## WHAT TO DO
From the line containing "Task: Collapse the Design with AI panel" to the last line of the records below, retype every line exactly and output nothing else.

SOURCE DATA Block Start

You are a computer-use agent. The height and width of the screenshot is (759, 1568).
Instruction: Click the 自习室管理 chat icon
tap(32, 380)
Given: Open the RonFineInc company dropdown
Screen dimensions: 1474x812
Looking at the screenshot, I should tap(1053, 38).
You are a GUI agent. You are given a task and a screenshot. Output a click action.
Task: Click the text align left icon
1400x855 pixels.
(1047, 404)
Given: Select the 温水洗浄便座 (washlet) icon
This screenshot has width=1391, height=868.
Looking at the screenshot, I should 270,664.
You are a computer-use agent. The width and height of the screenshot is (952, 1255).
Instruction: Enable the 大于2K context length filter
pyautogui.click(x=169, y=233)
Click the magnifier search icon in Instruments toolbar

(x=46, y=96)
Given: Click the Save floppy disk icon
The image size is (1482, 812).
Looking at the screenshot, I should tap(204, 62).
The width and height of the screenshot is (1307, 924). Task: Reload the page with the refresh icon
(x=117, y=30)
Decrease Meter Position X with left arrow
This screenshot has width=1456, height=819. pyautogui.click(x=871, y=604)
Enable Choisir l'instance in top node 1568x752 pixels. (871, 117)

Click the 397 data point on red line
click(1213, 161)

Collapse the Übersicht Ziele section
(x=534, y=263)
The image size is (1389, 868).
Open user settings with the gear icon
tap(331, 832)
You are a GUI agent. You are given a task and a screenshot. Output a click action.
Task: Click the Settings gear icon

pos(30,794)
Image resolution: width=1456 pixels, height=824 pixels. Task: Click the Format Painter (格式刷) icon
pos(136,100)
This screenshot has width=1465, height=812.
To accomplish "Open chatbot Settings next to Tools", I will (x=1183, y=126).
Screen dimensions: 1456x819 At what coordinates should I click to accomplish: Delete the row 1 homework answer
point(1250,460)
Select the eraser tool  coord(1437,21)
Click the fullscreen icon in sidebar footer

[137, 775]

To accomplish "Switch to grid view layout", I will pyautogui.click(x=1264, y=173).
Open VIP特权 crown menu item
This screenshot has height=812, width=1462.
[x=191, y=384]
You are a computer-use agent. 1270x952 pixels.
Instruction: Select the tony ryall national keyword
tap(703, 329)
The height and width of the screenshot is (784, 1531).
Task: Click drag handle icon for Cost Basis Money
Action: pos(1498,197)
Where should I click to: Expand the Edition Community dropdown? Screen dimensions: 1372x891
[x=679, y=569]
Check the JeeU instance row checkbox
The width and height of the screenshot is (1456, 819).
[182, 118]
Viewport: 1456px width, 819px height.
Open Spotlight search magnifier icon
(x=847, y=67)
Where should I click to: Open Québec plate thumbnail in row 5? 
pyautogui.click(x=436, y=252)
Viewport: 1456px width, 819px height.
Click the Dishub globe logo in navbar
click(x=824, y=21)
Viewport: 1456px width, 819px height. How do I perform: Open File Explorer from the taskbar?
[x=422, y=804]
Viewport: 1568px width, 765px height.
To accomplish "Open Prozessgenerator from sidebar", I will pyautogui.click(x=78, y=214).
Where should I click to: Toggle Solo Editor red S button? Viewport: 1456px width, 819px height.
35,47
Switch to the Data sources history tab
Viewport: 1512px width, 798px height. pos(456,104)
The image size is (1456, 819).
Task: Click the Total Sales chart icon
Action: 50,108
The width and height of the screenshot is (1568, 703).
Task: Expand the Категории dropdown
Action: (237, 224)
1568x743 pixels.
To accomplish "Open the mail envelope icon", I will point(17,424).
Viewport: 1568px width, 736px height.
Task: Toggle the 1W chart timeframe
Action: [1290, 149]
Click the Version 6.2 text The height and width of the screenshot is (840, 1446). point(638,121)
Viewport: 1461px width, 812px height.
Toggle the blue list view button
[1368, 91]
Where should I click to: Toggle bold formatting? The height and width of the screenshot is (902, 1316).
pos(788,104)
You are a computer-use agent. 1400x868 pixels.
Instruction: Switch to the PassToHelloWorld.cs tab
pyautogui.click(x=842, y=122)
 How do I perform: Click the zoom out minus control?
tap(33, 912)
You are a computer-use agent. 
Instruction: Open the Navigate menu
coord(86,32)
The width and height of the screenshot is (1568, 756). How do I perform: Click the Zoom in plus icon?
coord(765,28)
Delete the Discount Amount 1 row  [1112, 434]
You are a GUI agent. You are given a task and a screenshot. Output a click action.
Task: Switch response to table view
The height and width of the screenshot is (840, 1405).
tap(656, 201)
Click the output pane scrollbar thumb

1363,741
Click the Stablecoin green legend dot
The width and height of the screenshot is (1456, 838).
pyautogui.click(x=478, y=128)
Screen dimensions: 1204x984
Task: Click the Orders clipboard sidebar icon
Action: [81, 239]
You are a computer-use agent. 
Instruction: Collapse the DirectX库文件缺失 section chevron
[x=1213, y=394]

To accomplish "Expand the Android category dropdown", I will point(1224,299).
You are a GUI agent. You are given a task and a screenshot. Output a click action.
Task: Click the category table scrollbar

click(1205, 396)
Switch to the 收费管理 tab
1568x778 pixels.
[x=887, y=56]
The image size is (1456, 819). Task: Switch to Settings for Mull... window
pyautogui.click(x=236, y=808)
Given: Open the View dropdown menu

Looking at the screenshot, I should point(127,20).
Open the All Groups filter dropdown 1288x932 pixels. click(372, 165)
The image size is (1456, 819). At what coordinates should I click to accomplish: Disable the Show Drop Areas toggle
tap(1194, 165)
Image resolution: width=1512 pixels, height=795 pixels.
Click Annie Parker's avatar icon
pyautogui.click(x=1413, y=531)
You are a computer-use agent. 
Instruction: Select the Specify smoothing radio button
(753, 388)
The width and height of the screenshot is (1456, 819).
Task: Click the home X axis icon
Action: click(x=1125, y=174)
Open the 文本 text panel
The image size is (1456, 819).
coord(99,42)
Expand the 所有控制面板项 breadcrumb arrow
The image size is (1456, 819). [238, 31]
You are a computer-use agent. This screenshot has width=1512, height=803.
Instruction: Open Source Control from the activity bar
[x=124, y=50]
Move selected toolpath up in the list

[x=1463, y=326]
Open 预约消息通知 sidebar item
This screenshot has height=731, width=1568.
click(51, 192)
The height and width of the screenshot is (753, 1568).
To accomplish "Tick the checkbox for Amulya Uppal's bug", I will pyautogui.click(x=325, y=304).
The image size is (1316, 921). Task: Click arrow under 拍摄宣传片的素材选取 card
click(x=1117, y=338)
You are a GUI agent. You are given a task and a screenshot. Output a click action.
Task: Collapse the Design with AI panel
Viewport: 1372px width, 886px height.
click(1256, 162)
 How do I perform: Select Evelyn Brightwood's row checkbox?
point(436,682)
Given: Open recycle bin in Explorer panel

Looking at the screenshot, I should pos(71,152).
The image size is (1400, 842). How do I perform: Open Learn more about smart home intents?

SOURCE DATA Block End

## RESPONSE BELOW
Task: Collapse the Design with AI panel
Viewport: 1372px width, 886px height.
click(1256, 162)
 How do I perform: Select Evelyn Brightwood's row checkbox?
point(436,682)
Given: Open recycle bin in Explorer panel

Looking at the screenshot, I should pos(71,152).
The image size is (1400, 842). How do I perform: Open Learn more about smart home intents?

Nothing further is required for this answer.